Special Feature Tenth Avenue Terminal
I-Newsource looked at all the leases on the Tenth Avenue Marine Terminal, talked with port supporters and opponents, maritime experts, and dozens of employees and small business owners affected by what happens on that land. What follows is a look at the terminal from all angles
The records request, submitted three weeks before the investigation was published, asked for “any and all communication among (to, from, copied and any combination thereof) Councilman Carl DeMaio and Douglas Manchester and/or John Lynch.”
It further specified: “In this request, communication includes but is not limited to emails, faxes, letters, text messages and voicemails.”
Monroig said they did “a standard search” based on their Microsoft Outlook email and an archive system. When asked how they search for non-email communications, he said they “look through files, stuff like that.”
The day after the I-Newsource/KPBS investigation broke, DeMaio’s opponent for mayor, Congressman Bob Filner called for DeMaio, Manchester and Lynch to immediately disclose any email communication and any meetings regarding the proposed stadium on the terminal.
“Failure to provide this information will leave voters in the position of having to assume the worst regarding these clandestine dealings,” Filner said.
Lená Lewis, Filner’s communications director, said tonight the congressman is asking for any type of communication, “from text to email, landline, cell, anything personal, campaign or official.”
When told DeMaio’s office said it had no communications to turn over, Filner said, “Lynch’s own email makes clear that he has had communication with a mayoral candidate, and I can assure you it wasn’t me.”
In an interview with KPBS, DeMaio said Lynch briefed him early on about the stadium proposal, but he is not who Lynch referred to in the email that touted “significant progress” being made with a mayoral candidate.

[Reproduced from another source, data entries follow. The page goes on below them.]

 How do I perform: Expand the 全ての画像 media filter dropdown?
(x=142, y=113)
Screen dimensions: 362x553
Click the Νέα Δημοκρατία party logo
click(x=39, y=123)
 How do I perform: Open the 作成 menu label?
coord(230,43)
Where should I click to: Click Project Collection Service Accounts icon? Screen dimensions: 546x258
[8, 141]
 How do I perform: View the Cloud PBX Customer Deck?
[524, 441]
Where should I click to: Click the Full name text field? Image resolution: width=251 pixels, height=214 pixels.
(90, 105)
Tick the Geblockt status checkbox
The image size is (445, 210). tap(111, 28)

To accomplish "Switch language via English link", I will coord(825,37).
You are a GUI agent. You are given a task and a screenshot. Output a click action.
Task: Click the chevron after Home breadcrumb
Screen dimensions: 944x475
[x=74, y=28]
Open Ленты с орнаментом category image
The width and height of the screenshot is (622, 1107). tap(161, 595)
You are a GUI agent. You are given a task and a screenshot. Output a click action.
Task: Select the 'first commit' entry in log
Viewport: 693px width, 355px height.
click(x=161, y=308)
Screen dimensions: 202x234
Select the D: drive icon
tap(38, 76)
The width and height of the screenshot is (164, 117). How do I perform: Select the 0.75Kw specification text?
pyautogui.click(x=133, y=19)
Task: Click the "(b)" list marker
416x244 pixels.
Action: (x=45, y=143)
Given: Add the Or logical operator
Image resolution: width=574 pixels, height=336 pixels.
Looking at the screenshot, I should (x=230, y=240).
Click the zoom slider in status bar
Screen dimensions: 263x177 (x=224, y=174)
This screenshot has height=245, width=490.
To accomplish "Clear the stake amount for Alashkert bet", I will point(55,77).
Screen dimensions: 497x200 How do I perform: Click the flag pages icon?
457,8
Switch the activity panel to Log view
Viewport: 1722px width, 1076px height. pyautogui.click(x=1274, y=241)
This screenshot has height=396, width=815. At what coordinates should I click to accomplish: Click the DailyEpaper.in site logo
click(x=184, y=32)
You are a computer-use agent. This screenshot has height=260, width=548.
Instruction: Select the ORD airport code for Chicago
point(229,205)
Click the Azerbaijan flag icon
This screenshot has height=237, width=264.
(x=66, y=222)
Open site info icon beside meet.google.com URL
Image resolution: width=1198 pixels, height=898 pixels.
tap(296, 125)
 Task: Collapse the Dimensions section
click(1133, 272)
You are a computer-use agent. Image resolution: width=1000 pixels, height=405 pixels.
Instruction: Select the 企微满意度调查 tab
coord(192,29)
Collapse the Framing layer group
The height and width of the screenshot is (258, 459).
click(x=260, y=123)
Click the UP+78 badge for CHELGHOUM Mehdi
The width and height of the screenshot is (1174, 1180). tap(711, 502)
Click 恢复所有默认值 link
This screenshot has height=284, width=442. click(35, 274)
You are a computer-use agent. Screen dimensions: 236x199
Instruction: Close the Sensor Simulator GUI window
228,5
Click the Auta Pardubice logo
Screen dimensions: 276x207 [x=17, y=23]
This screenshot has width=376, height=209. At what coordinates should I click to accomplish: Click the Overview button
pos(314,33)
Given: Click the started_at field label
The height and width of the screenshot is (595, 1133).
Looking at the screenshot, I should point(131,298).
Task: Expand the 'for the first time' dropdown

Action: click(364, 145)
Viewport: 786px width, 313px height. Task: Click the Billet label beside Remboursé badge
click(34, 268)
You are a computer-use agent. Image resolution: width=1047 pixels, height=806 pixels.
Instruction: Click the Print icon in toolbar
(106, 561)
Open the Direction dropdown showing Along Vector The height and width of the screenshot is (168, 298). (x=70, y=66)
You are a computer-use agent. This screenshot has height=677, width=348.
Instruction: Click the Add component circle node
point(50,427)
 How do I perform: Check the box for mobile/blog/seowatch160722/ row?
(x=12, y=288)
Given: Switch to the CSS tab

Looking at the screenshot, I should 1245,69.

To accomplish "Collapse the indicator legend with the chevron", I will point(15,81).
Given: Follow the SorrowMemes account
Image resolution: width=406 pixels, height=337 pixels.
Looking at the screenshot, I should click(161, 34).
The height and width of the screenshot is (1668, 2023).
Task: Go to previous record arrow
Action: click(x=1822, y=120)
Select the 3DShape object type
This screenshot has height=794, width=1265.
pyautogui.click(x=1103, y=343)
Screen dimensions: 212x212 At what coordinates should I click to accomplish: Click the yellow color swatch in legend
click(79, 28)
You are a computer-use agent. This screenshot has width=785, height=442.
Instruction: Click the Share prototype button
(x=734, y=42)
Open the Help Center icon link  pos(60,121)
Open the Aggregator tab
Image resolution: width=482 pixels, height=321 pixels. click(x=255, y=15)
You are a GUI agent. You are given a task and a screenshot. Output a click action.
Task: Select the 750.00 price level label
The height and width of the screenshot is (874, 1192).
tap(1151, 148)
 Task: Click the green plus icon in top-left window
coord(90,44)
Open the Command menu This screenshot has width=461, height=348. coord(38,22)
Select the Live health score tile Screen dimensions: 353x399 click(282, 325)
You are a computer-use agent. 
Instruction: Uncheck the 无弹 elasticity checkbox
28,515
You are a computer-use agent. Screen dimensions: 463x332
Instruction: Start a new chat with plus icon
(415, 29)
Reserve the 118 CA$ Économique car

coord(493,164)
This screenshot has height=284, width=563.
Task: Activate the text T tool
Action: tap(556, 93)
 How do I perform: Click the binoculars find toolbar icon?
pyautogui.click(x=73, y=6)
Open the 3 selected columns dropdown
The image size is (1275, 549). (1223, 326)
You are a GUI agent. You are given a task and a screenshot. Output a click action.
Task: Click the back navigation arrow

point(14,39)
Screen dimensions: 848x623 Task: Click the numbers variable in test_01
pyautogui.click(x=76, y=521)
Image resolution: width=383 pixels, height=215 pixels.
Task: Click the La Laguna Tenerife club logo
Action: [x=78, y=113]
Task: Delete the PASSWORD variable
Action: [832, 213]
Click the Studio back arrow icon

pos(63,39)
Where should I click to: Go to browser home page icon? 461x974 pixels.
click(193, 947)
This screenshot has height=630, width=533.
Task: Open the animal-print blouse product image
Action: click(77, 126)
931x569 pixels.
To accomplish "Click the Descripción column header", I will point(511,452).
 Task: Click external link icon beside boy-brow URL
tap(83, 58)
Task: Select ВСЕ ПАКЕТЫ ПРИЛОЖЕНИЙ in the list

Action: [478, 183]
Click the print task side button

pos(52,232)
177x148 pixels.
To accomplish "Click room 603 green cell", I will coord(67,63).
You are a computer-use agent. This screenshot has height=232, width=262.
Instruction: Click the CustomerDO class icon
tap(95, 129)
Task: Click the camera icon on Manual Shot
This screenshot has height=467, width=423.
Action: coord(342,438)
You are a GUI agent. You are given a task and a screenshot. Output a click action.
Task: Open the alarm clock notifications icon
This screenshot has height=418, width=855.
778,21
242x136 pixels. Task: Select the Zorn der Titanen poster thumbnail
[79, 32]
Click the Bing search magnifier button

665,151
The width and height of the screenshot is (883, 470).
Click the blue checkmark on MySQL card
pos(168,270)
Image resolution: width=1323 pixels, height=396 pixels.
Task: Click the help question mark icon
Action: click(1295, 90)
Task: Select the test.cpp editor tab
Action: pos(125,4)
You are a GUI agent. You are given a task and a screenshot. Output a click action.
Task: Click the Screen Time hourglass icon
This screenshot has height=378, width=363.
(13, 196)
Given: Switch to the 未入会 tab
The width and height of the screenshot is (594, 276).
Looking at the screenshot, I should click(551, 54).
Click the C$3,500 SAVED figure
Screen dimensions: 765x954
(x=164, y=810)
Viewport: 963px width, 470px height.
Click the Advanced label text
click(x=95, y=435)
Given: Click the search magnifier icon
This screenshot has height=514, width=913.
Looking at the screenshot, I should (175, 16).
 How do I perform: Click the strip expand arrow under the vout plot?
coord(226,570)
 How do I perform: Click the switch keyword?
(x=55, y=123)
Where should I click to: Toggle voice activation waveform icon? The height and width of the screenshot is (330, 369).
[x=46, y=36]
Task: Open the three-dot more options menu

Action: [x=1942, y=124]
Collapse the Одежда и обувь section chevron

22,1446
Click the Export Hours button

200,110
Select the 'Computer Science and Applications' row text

DeMaio is adamant that he does not support the plan.
DeMaio’s calendar, published online, shows he was scheduled to meet with the U-T editorial board for a half hour on January 20, 2012, two days before the newspaper published its vision for the waterfront stadium on the front page.
Monroig said the search included emails, phone records and files within the city’s system.
“We did a thorough search, and nothing came up within the parameters that you provided,” he said. “To my knowledge, there is no business that either of those individuals have before the city.”